In 2008, Morkel took 15 wickets from four Tests and Steyn eight from two. Four years wiser, the fast-bowling pair has had more time to bowl in tandem and their success has formed a big part of the team’s success. Philander has had an exceptional year in Test cricket, marking his debut with eight wickets and never looking back. Currently, his Test bowling average sits at 14.15.
The weak link in the attack is Pakistan-born legspinner Imran Tahir, despite Smith’s statement that he offers the side something different. After traveling the world picking up buckets of wickets in first-class and limited-overs cricket, Tahir’s Test record is very ordinary: after seven matches he has 18 wickets at 37.05. Even the coach Gary Kirsten has backed Tahir to perform in this series, but for that the legspinner will have to be more attacking.
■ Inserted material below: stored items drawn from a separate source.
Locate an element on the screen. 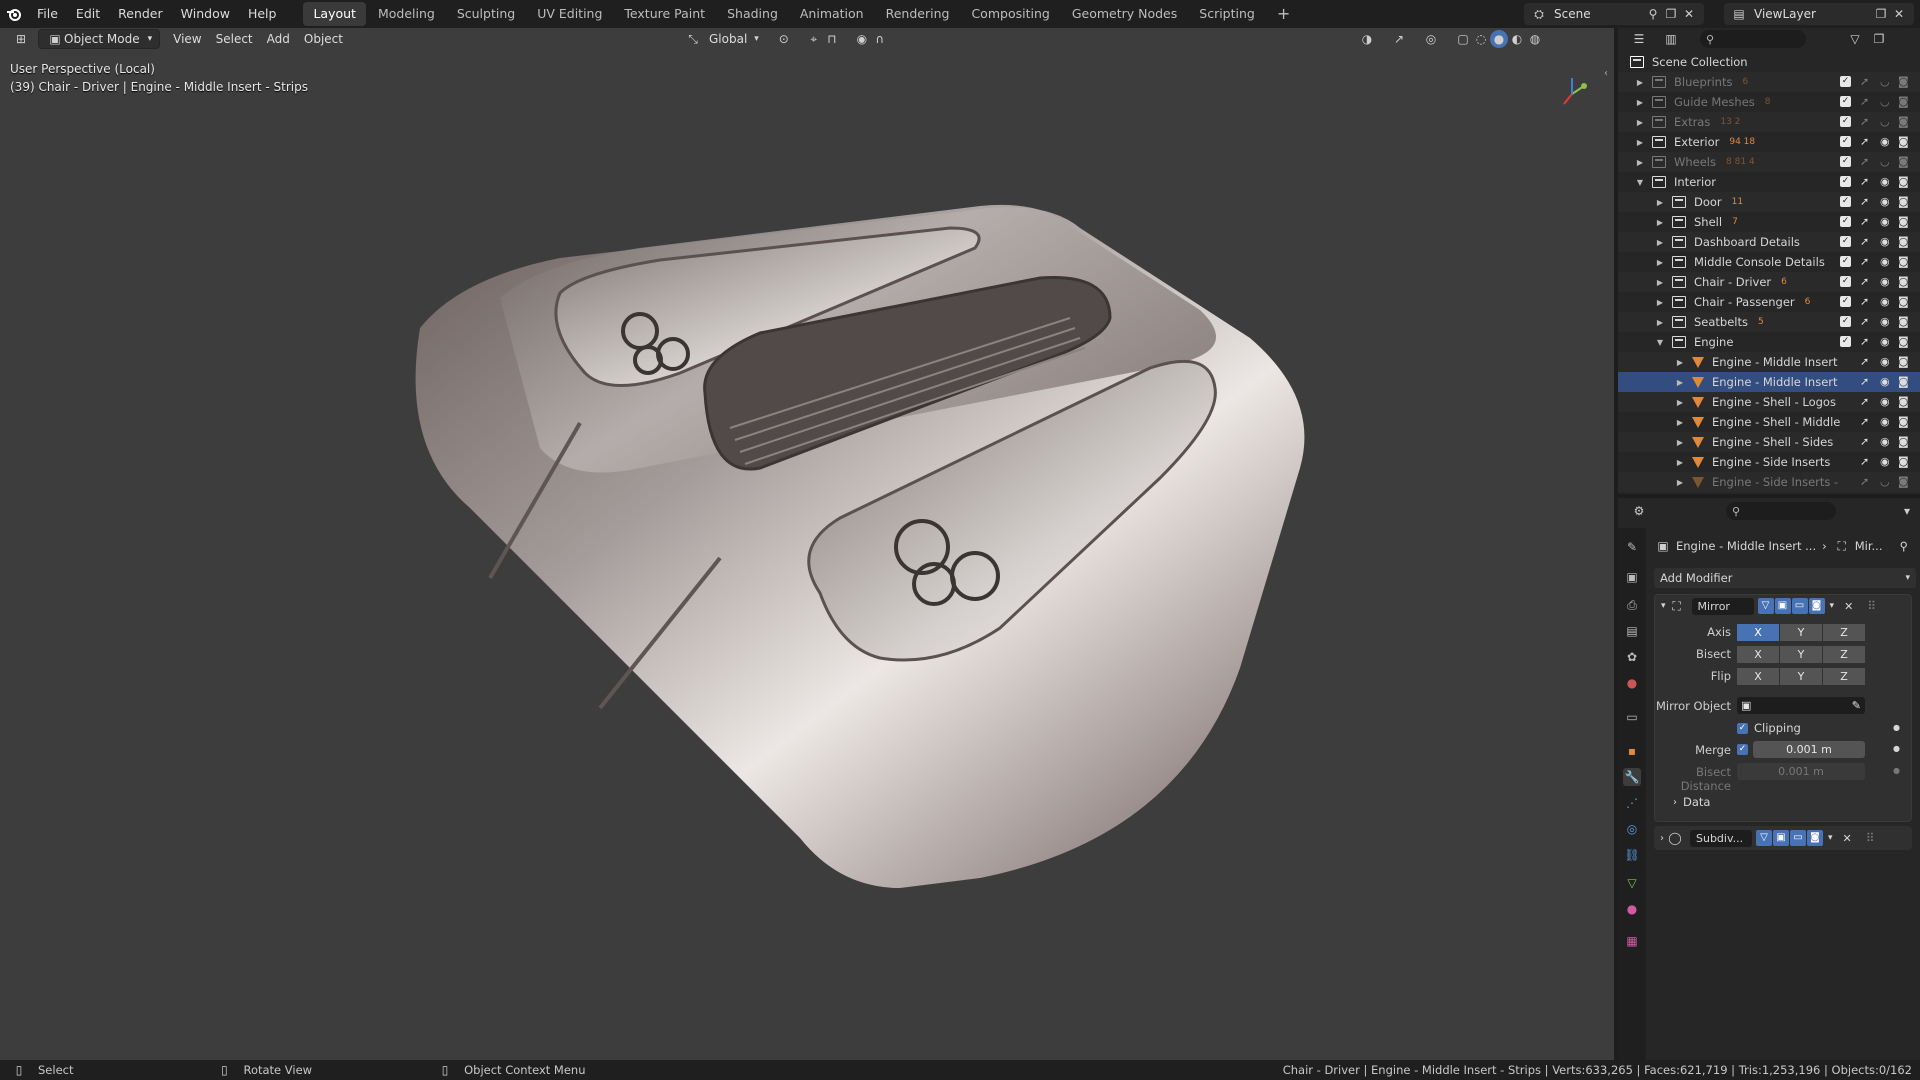  flip-z-toggle: Z is located at coordinates (1844, 676).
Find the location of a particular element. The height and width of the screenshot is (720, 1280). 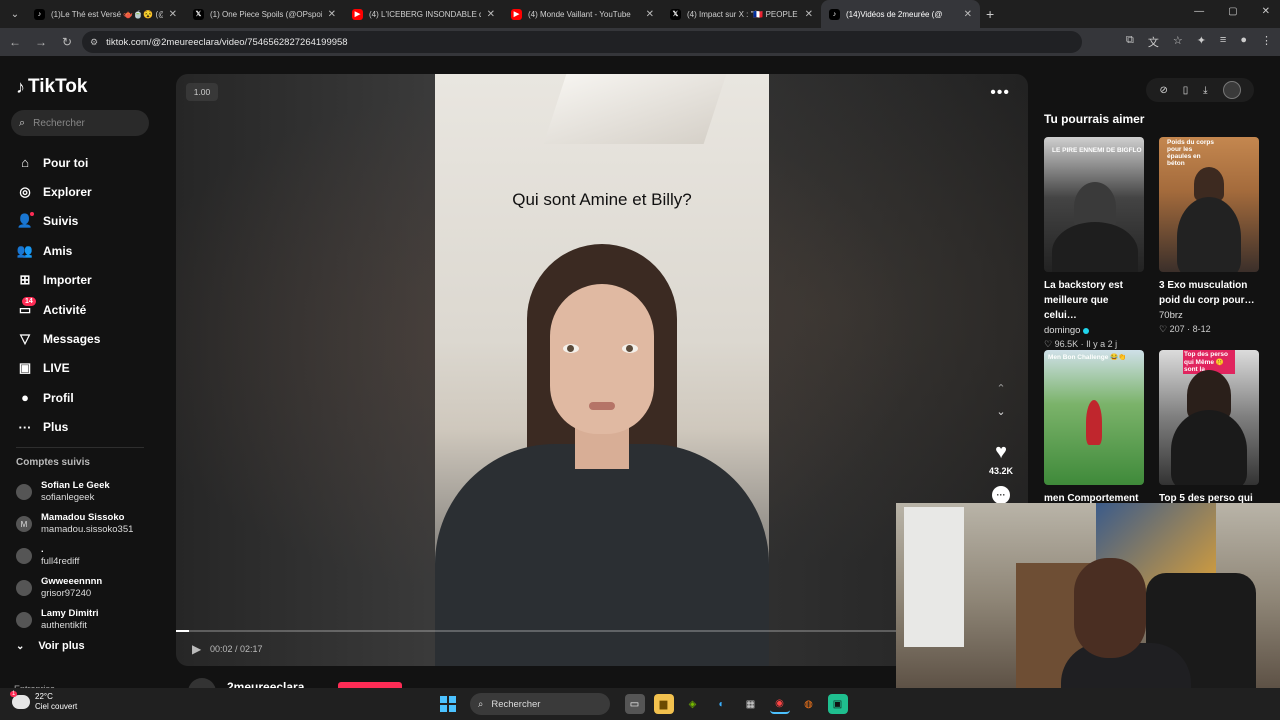

recommendation-thumbnail: Top des perso qui Même 🤫 sont la is located at coordinates (1209, 418).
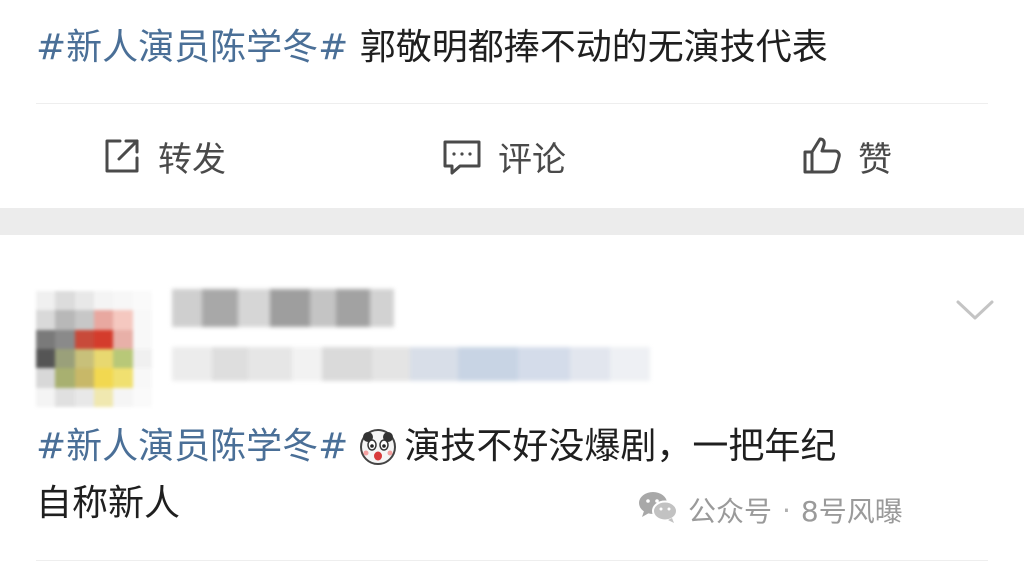  What do you see at coordinates (108, 504) in the screenshot?
I see `comment-text-line-2: 自称新人` at bounding box center [108, 504].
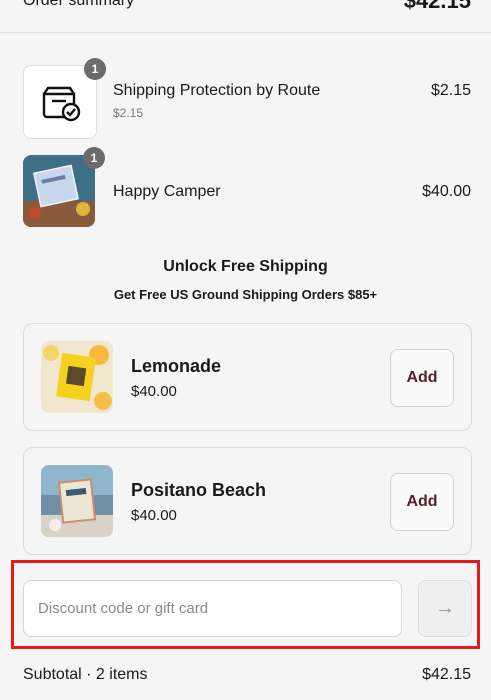 Image resolution: width=491 pixels, height=700 pixels. I want to click on subtotal-label: Subtotal · 2 items, so click(86, 674).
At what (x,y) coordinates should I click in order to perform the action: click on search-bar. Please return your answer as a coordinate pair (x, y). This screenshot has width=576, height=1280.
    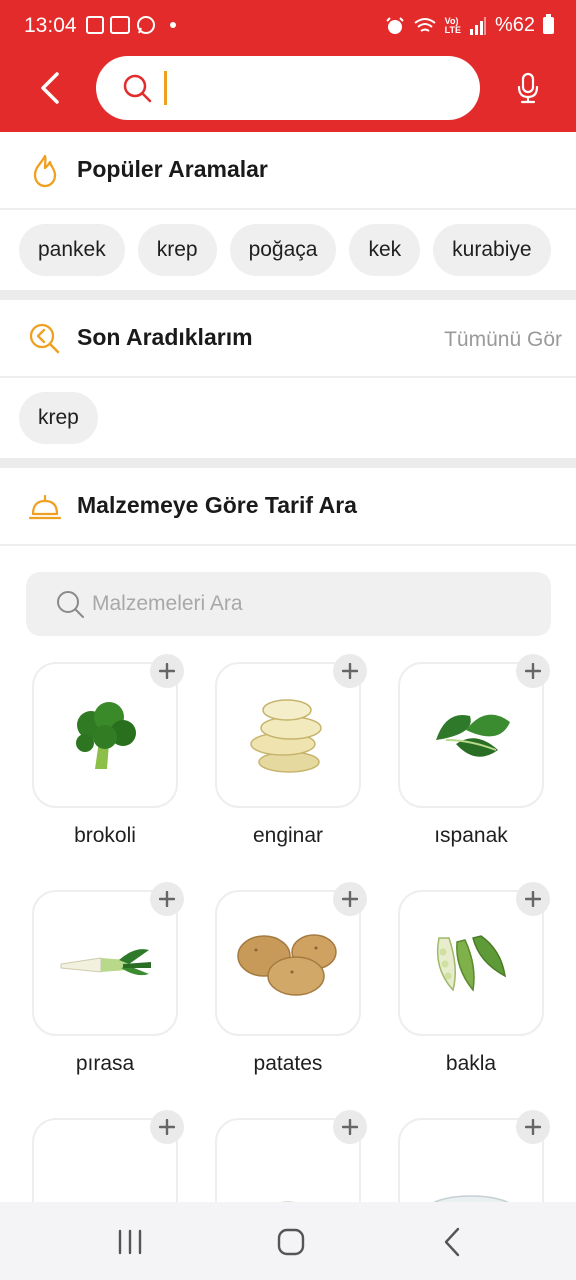
    Looking at the image, I should click on (288, 88).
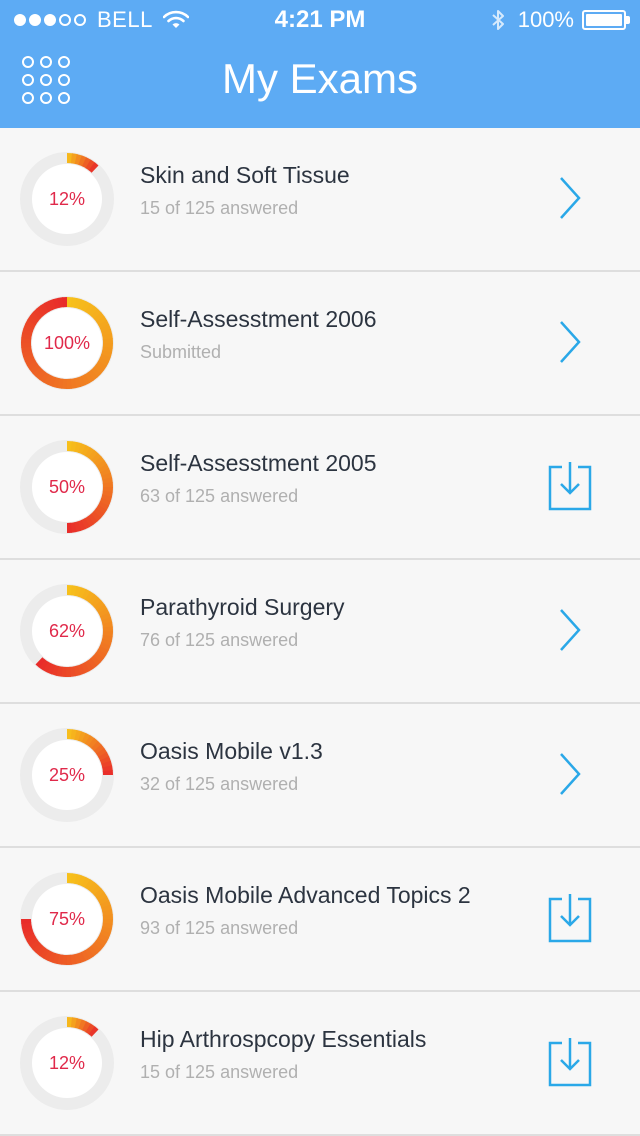 This screenshot has width=640, height=1136. I want to click on exam-percent: 75%, so click(67, 918).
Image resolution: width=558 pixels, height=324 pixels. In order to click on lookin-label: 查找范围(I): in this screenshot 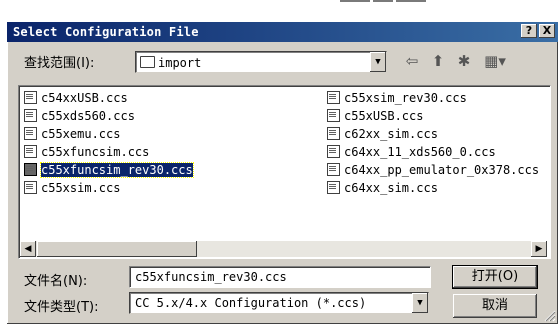, I will do `click(60, 64)`.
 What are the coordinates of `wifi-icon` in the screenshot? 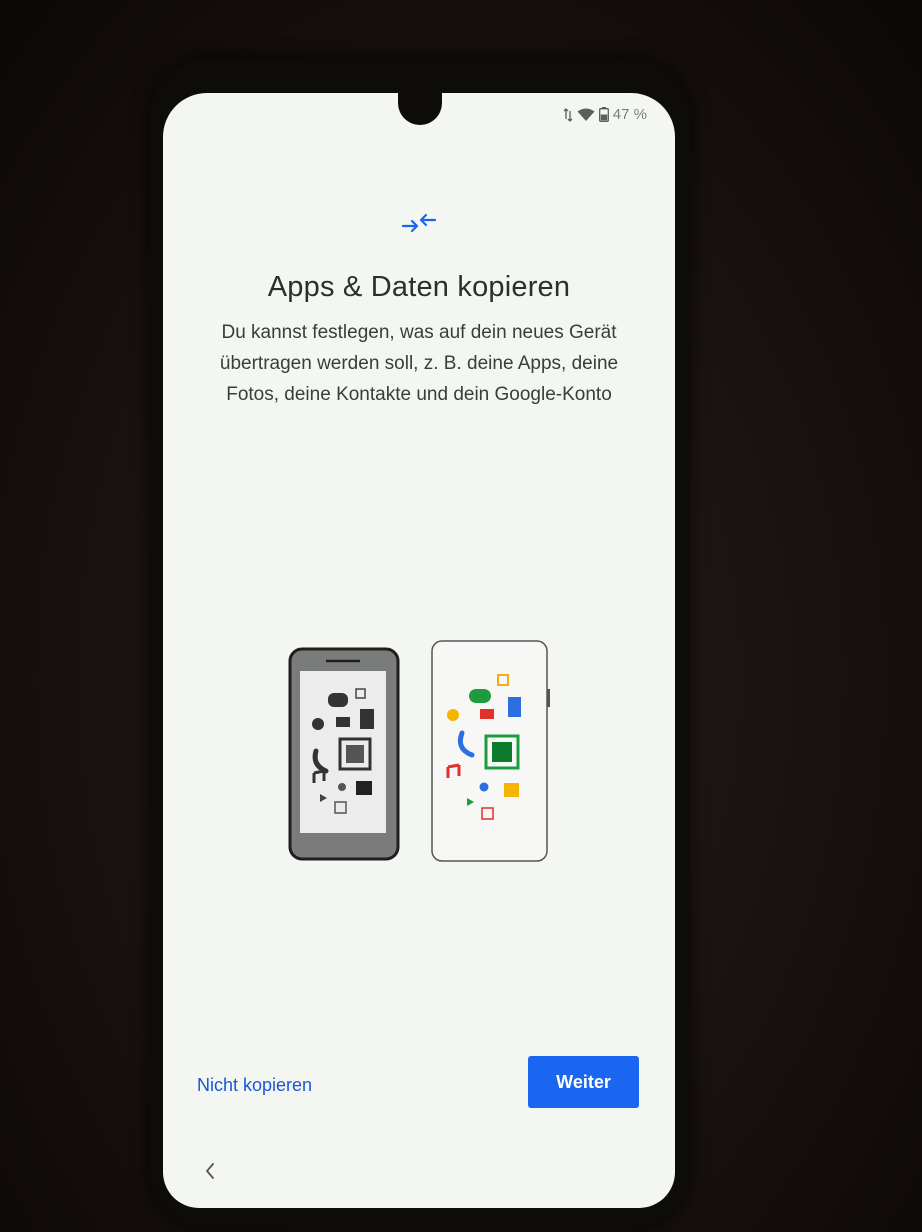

Having played a lot of cricket in England, he could be more confident than before.
South Africa have been dealt a blow with Mark Boucher forced to retire due to an eye injury. The back-up wicketkeeper in the squad was de Villiers, and Kirsten has already said that South Africa’s ODI captain will keep at The Oval. That means that Thami Tsolekile, Boucher’s replacement, will warm the bench. The fact that de Villiers has only played as a specialist wicketkeeper in three of his 74 Tests, the last of which was in February 2010, opens up an avenue that England can look to exploit. It is not a role de Villiers would have eagerly wanted to take on, and will be physically demanding on top of having to bat against a strong England attack.
South Africa have been top of the ICC Test rankings only briefly in the past, for four months back in 2008, but have hovered close by since then. With an unbeaten record away from home since 2006, this could be the summer they soar to the top.
England: 1 Andrew Strauss (capt), 2 Alastair Cook, 3 Jonathan Trott, 4 Kevin Pietersen, 5 Ian Bell, 6 Ravi Bopara, 7 Matt Prior (wk), 8 Tim Bresnan/Steven Finn, 9 Stuart Broad, 10 Graeme Swann, 11 James Anderson.
South Africa: 1 Graeme Smith (capt), 2 Alviro Petersen, 3 Hashim Amla, 4 Jacques Kallis, 5 AB de Villiers (wk), 6 Jacques Rudolph, 7 JP Duminy, 8 Vernon Philander, 9 Dale Steyn, 10 Imran Tahir, 11 Morne Morkel.